* Text and element pointing records
* * * * *

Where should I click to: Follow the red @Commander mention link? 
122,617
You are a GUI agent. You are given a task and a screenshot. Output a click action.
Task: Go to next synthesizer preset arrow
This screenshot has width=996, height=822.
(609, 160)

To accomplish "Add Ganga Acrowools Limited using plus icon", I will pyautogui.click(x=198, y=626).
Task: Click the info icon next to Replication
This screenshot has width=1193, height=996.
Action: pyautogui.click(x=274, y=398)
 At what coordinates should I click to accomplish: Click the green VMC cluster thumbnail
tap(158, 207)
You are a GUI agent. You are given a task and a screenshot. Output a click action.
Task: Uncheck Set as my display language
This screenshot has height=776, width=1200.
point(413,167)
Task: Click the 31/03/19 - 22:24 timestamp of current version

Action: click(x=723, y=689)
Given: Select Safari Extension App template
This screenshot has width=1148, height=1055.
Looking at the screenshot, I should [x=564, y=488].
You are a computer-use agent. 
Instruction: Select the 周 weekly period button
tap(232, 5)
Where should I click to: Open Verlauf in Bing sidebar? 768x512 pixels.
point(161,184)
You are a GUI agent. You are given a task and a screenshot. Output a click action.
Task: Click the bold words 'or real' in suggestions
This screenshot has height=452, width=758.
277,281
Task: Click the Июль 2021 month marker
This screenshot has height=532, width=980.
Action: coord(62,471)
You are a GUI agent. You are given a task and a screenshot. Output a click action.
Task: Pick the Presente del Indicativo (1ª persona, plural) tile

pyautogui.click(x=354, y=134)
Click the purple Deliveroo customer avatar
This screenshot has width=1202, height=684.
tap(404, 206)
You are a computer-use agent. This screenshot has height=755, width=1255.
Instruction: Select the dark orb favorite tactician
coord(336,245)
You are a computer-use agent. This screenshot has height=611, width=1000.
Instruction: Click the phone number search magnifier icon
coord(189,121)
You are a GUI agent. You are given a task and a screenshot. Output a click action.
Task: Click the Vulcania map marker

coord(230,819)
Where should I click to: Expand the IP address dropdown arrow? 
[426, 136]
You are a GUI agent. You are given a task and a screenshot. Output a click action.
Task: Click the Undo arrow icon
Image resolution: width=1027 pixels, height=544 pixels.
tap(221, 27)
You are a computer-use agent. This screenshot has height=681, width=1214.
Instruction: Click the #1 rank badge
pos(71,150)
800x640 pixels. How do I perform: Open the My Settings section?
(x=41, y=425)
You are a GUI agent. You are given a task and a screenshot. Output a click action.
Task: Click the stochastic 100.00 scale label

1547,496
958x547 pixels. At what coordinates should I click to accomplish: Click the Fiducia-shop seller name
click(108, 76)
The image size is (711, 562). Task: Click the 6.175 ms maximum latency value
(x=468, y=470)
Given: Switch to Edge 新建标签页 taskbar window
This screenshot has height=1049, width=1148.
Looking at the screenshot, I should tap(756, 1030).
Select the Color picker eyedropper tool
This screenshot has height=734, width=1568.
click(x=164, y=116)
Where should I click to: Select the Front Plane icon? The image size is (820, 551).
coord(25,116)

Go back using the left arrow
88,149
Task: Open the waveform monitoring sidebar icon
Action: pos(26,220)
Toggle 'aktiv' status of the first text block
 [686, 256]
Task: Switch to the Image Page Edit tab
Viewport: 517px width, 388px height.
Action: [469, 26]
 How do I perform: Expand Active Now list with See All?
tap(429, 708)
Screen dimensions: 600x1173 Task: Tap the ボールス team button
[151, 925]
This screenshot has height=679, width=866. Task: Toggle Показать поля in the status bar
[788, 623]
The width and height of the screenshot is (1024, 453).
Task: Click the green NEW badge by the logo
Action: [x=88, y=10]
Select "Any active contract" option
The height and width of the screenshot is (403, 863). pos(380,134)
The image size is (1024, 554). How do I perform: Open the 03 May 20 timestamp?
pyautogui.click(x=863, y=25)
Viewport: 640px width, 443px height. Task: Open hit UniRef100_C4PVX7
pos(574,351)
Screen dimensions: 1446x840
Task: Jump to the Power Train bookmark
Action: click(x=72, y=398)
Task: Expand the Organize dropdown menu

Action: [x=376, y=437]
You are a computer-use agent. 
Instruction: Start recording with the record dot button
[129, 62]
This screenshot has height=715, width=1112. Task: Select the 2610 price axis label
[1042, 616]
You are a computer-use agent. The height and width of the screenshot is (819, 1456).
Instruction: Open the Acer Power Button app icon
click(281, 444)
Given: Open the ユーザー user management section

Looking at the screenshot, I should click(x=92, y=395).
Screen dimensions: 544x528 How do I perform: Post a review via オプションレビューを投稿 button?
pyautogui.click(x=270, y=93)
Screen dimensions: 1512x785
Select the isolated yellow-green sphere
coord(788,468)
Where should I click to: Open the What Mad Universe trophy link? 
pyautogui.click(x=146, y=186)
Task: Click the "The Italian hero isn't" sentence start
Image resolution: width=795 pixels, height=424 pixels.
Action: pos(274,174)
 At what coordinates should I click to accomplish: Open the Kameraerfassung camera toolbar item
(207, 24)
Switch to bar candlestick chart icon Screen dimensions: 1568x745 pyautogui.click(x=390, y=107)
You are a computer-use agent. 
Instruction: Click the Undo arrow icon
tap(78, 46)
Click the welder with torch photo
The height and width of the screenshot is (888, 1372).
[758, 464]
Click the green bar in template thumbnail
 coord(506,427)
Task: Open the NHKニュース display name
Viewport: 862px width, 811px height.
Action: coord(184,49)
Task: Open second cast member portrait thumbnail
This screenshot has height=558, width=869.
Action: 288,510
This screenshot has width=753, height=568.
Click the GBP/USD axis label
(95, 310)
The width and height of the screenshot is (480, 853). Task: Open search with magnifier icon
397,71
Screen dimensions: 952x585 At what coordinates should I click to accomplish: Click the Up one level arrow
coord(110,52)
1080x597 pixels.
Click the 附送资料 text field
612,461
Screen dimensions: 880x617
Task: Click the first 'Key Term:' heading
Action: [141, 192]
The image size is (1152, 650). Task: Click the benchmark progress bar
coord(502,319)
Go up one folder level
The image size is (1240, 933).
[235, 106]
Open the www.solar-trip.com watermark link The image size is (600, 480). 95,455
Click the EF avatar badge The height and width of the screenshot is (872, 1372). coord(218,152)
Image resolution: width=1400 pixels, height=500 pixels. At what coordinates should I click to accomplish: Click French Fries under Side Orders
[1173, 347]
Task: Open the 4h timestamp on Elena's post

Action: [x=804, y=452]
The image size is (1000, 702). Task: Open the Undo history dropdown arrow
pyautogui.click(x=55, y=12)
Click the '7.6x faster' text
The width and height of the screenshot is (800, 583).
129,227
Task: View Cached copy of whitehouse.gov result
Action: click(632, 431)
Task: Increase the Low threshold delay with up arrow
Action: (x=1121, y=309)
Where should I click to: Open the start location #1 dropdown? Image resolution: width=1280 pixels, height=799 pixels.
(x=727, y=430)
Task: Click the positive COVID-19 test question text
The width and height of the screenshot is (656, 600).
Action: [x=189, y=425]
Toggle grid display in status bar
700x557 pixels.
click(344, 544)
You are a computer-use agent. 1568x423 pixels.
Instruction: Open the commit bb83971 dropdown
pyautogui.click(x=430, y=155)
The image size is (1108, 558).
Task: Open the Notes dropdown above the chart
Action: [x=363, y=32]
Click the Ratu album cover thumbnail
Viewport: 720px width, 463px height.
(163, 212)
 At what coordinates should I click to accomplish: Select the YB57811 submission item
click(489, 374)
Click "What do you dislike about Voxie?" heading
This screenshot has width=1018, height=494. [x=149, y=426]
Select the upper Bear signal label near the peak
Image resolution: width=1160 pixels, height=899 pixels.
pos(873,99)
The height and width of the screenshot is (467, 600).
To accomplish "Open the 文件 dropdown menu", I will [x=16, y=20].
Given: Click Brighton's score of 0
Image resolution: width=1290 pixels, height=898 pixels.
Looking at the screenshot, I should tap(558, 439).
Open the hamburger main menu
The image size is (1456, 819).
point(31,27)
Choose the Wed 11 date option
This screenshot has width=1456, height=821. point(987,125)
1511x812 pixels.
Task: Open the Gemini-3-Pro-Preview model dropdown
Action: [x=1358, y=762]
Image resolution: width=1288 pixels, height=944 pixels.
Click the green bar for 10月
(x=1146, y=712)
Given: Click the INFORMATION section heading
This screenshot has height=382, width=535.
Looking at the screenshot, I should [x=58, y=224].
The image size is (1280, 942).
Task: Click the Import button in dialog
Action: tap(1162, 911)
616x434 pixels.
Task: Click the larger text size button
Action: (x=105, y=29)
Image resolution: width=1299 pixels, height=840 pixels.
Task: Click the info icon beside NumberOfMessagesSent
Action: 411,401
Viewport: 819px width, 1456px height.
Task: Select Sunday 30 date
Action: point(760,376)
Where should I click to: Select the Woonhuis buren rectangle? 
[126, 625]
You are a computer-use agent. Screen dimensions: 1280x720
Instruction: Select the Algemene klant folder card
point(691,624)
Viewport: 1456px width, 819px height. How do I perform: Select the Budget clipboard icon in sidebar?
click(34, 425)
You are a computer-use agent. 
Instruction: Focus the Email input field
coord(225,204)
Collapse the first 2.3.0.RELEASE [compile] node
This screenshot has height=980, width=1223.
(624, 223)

* * * * *

* Problem statement
Can you copy the material above verbatim, starting at the line that contains "The image size is (1024, 554)." and stopping after the line that contains "Action: pos(274,174)"?

* Exercise output
The image size is (1024, 554). How do I perform: Open the 03 May 20 timestamp?
pyautogui.click(x=863, y=25)
Viewport: 640px width, 443px height. Task: Open hit UniRef100_C4PVX7
pos(574,351)
Screen dimensions: 1446x840
Task: Jump to the Power Train bookmark
Action: click(x=72, y=398)
Task: Expand the Organize dropdown menu

Action: [x=376, y=437]
You are a computer-use agent. 
Instruction: Start recording with the record dot button
[129, 62]
This screenshot has height=715, width=1112. Task: Select the 2610 price axis label
[1042, 616]
You are a computer-use agent. The height and width of the screenshot is (819, 1456).
Instruction: Open the Acer Power Button app icon
click(281, 444)
Given: Open the ユーザー user management section

Looking at the screenshot, I should click(x=92, y=395).
Screen dimensions: 544x528 How do I perform: Post a review via オプションレビューを投稿 button?
pyautogui.click(x=270, y=93)
Screen dimensions: 1512x785
Select the isolated yellow-green sphere
coord(788,468)
Where should I click to: Open the What Mad Universe trophy link? 
pyautogui.click(x=146, y=186)
Task: Click the "The Italian hero isn't" sentence start
Image resolution: width=795 pixels, height=424 pixels.
Action: pos(274,174)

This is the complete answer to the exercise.